__Text extract__
** start **
Firstly, sincerest thanks to all of those who re-tweeted re-posted or even “liked” this feature on LinkedIn – the viewing stats were beyond anything I could have hoped for.

As Piaras MacDonnell (Pronounced Pierce to those of a non-Celtic tongue) of SureDatum made an early request for a change management process, this has been chosen as the topic for this month’s process. Please note, while the general principles around due diligence and communications have been built into this process, for the sake of scope I have left hardware changes out of this workflow.

Both Piaras and I will be at the Gartner ITAM event in London on 11-12th Sept; so feel free to come and say hello.

Software Change Management Process

Primary Objective:

  1. To ensure that software change management follows a recognised procedure.

Secondary Objectives:

  1. That due diligence is carried out to assess the business impact of any software change PRIOR to a decision being taken on whether the roll-out takes place.
  2. That the scope is verified for completion and accuracy both before and after the deployment/change takes place.

Assumptions:

  1. Single Install/end user changes (as might typically be handled by self-service portals/helpdesk) have NOT been included in this process
  2. Hardware changes that could influence a licence position have NOT been included in thisprocess
  3. This process is supported by a policy that states software change management shall not take place without appropriate management approval being given prior to any changes.

Function Step Overview

1.10 The SAM Manager conducts validation checks against the software change request, ensuring that the proposed change will not expose the company to licence risk.  He also checks to ensure that any testing requirements have been carried out prior to proceeding with the change management process.  For titles that fail the test or licensing check, then the request can be routed to the Software Test Process or the Software Request Process accordingly.
1.20 The following individuals (as a minimum) are recommended to consider a software/change management request:  The Apps Packaging Team, The SAM Manager, The Requestee(s) and perhaps even any Stakeholders/End Users.  It might even be that your company has a Change Advisory Board (CAB) to consider such changes.  This assessment is to offer any or all interested parties the opportunity to speak up if the proposed change might have knock-on consequences, around resource, training requirements, technical capability of the staff to conduct the change, or any other IT impact the change might have.
** end **
__Problem A__
Return, word for word, the part of the software change management text that opens with the words containing "1. To ensure" and closes with "to any changes.".
__Problem B__
Take the software change management text further, starting after its last sentence.

__Material provided__
** start **
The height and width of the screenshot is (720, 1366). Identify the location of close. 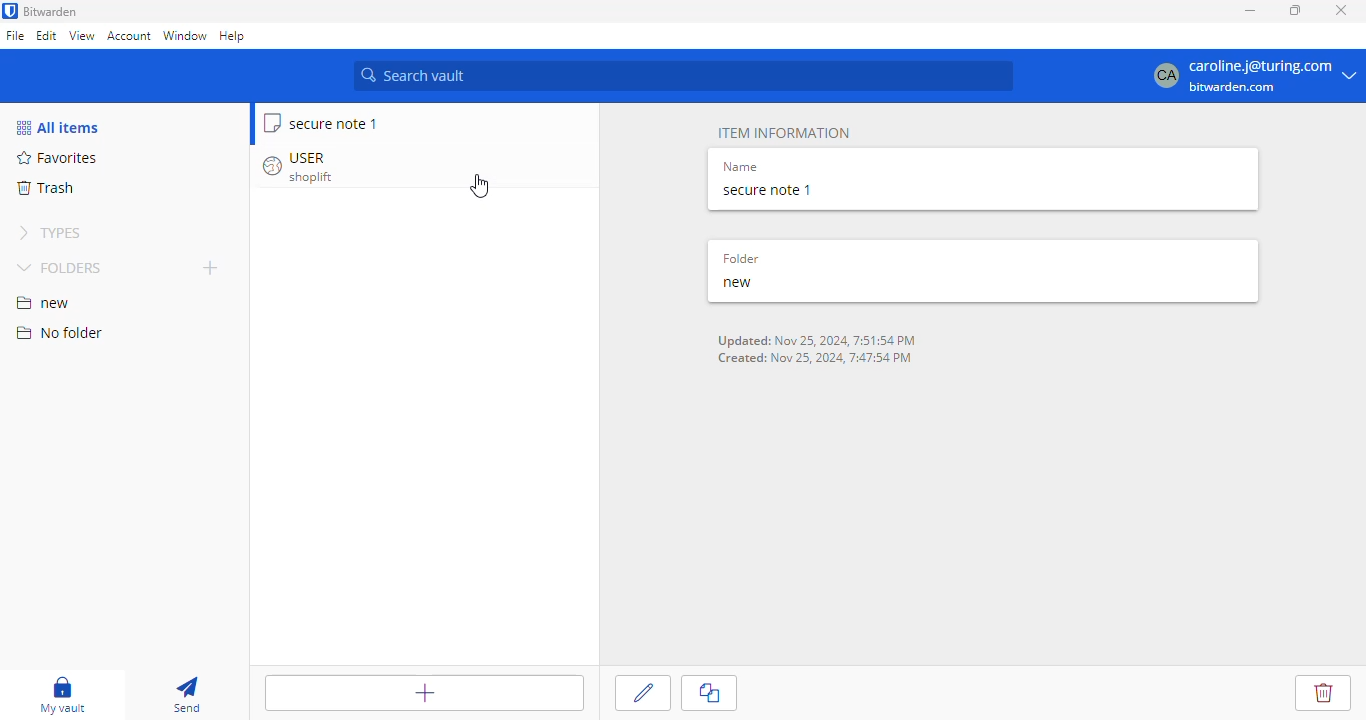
** end **
__Exercise output A__
1. To ensure that software change management follows a recognised procedure.

Secondary Objectives:

  1. That due diligence is carried out to assess the business impact of any software change PRIOR to a decision being taken on whether the roll-out takes place.
  2. That the scope is verified for completion and accuracy both before and after the deployment/change takes place.

Assumptions:

  1. Single Install/end user changes (as might typically be handled by self-service portals/helpdesk) have NOT been included in this process
  2. Hardware changes that could influence a licence position have NOT been included in thisprocess
  3. This process is supported by a policy that states software change management shall not take place without appropriate management approval being given prior to any changes.

__Exercise output B__
1.30 The Apps Packaging Team (subject to the approval of the team at step 1.20) is required to inform the Helpdesk team of who should be seeing the change, what devices should be changed, when the change will take place, and that a roll back plan exists if anything untoward should occur.
1.40 The Apps Packaging Team (subject to the refusal of the change request at step 1.20) is required to inform the requestee(s) the change request has been declined and why.
1.50 Having confirmed the change schedule and device scope at step 1.20, The Apps Packaging Team are then required deploy the change as per the schedule/scope agreed.
1.60 Subject to completion of step 1.50, the Apps Packaging Team will then conduct quality assurance tests to ensure that the software deployment/change has been deployed to the correct number of machines and individuals, but also to the exact devices and relevant users.  Any users/devices missed, or over-deployed to, form the basis of the delta report.
1.70 Subject to the QA checks at 1.60, it has been deemed that the deployment/change was a success and that only those individuals/devices originally in scope received the change.At this point, the process closes, handing off to any End User Acceptance Trials that might be required.
1.80 Root cause analysis takes place at step 1.80 to help determine why the change/deployment did not meet the scope demanded of the change request.  A forum of the requestee(s) Helpdesk Head, and the Apps Packaging Team need to take a considered decision as to whether the roll back plan is initiated, or whether the existing deployment/change can be repaired.
1.90 Having gone through step 1.80, the forum believes the deployment/change is not worth pursuing, and so informs the Apps Packaging Team to instigate the roll back plan.
2.00 Having instigated the roll-back plan, the Apps Packaging Team undertakes further checks to ensure that the roll back was successful, by comparing removals to former deployments/changes.  Should any remaining changes/deployments still be in place, then the Apps Packaging Team returns to step 1.90 to try once more.
2.10 Having reviewed the roll back plan’s implementation at 2.00, the Apps Packaging Team and are happy that the plan was a success and the changes/deployments have been totally removed.  This requires communicating to the Requestee(s), the Stakeholders, and the Helpdesk Team by the Apps Packaging Team
2.20 Going back to Step 1.80, the former decision was taken to repair the change/deployment, and so the Apps Packaging Team are required to create a repair plan here and execute it.
2.30 Having executed the repair plan at 2.20, the Apps Packaging Team and the SAM Manager review the success/failure of this plan.  If the repair plan has failed for any reason, then the Apps Packaging Team are required to return to 2.20 to reach the last of those devices/users that the previous attempt failed to reach.
2.40 The Repair plan has been deemed a success; the Apps Packaging Team is now in a position to pass on the good news to the Helpdesk team, the requestee(s) and any stakeholders that might be involved.  The Software Change Management Process can now hand off to the End User Acceptance Trials Process.

Clearly we have some exception/error handling loops in this template; you might wish to consider a break-out loop on pages E and F; how many times is the Apps Packaging Team expected to go round in a loop to either remove or repair software?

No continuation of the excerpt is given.